Data excerpts:

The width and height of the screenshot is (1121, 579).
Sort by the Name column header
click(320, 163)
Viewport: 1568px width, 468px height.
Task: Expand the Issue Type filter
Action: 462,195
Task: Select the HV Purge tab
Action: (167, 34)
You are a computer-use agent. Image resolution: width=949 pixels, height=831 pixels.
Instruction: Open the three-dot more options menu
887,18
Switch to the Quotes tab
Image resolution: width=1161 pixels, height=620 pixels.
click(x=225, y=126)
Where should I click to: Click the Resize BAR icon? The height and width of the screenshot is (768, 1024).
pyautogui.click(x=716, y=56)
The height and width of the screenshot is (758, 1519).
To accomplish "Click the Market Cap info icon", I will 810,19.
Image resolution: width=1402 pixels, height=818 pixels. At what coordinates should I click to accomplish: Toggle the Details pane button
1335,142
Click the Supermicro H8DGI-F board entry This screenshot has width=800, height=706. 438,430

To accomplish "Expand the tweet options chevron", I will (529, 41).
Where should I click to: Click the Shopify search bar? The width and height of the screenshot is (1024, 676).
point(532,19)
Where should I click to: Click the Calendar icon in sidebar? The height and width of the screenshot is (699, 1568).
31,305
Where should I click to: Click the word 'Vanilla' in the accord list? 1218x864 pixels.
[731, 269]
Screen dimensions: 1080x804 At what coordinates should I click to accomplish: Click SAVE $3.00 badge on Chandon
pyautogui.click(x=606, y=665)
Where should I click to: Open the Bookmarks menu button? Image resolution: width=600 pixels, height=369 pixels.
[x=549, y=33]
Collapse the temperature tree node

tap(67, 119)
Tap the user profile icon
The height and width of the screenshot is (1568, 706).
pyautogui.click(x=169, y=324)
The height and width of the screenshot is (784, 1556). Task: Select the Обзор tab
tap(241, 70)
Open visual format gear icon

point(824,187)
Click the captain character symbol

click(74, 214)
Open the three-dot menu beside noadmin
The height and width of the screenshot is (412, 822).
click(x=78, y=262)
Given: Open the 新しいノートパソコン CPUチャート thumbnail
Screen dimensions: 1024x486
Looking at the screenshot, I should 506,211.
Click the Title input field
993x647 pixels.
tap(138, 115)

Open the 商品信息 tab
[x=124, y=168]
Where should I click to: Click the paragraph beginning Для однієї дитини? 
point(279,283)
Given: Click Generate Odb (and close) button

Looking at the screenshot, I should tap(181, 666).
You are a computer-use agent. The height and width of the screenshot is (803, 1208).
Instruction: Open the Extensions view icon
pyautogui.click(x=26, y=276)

WHAT TO WORK ON:
A reply should hold exactly the lines from the one containing "993x647 pixels." through the end of the data above, nothing more.

TASK RESPONSE:
993x647 pixels.
tap(138, 115)

Open the 商品信息 tab
[x=124, y=168]
Where should I click to: Click the paragraph beginning Для однієї дитини? 
point(279,283)
Given: Click Generate Odb (and close) button

Looking at the screenshot, I should tap(181, 666).
You are a computer-use agent. The height and width of the screenshot is (803, 1208).
Instruction: Open the Extensions view icon
pyautogui.click(x=26, y=276)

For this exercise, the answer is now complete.